* _Brano da leggere_:
□ □ □ □
# Sondaggio di linguistica



## Splendidi Incisivi (3 Gennaio 2013)

Considerato che questo forum è frequentato da utenti proveniente da tutta Italia, vorrei fare questo sondaggio che quindi mi permetterebbe di ottenere risultati su larga scala, pertanto vi chiedo: qual è il vostro rapporto con l'Italiano e il Dialetto ? Inserisco anche dei parametri circa l'età perché mi interessa capire il vostro rapporto in relazione alla vostra età. Non ho inserito opzioni che contemplassero la non conoscenza dell'Italiano perché siete tutti qui a rispondermi proprio in Italiano, non avrebbe avuto senso


----------



## esjie (3 Gennaio 2013)

Italiano: se lo chiedeste alla mia ex prof risponderebbe un disastro, con l'esplosione di internet, facebook ecc. invece mi rendo conto di essere a un buon livello, non sarò un bravo scrittore ma almeno uso la punteggiatura e i verbi li coniugo di solito nella giusta maniera.
Dialetto: non so niente, a volte uso alcune espressioni, ma le ho imparate ascoltandole dai vecchi , non ho nemmeno idea di come si scrivano.

25 primavere

edit: ah, c'era da votare


----------



## Splendidi Incisivi (3 Gennaio 2013)
□ □ □ □
* _Dati disponibili_:
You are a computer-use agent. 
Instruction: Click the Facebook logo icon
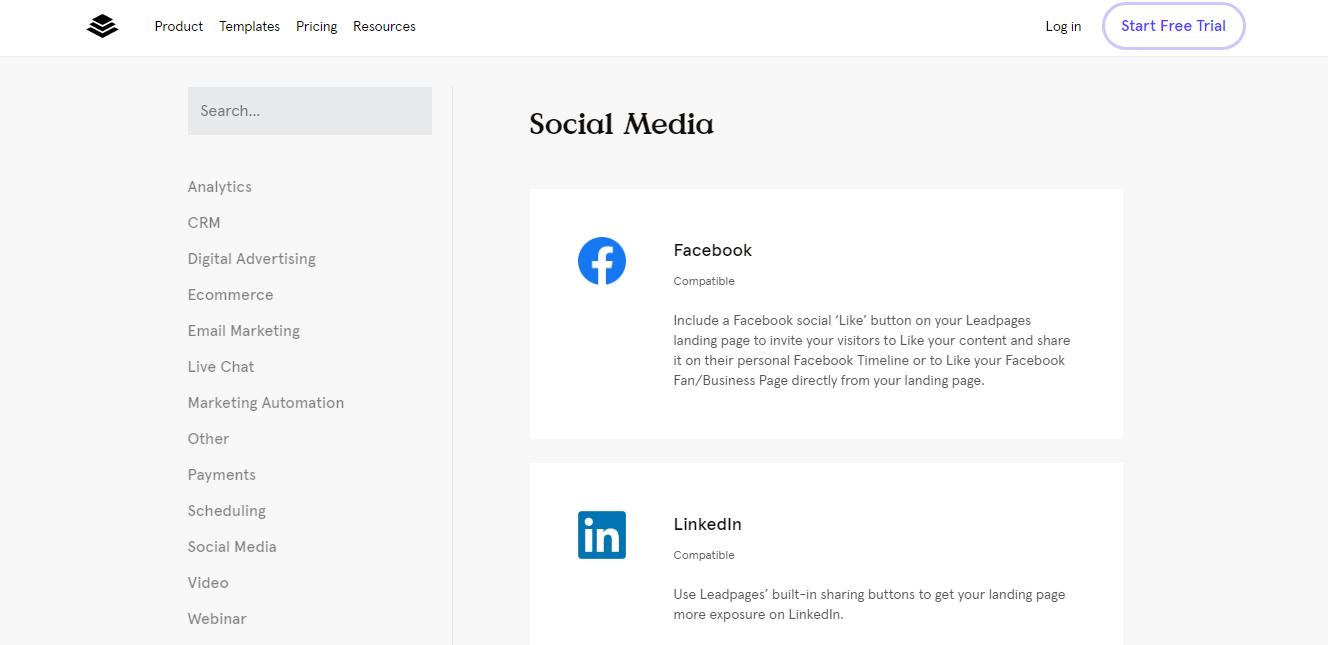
□ □ □ □
Copia dalla discussione sul sondaggio di linguistica il passo tra "## esjie (3" e "come si scrivano.", estremi inclusi.

## esjie (3 Gennaio 2013)

Italiano: se lo chiedeste alla mia ex prof risponderebbe un disastro, con l'esplosione di internet, facebook ecc. invece mi rendo conto di essere a un buon livello, non sarò un bravo scrittore ma almeno uso la punteggiatura e i verbi li coniugo di solito nella giusta maniera.
Dialetto: non so niente, a volte uso alcune espressioni, ma le ho imparate ascoltandole dai vecchi , non ho nemmeno idea di come si scrivano.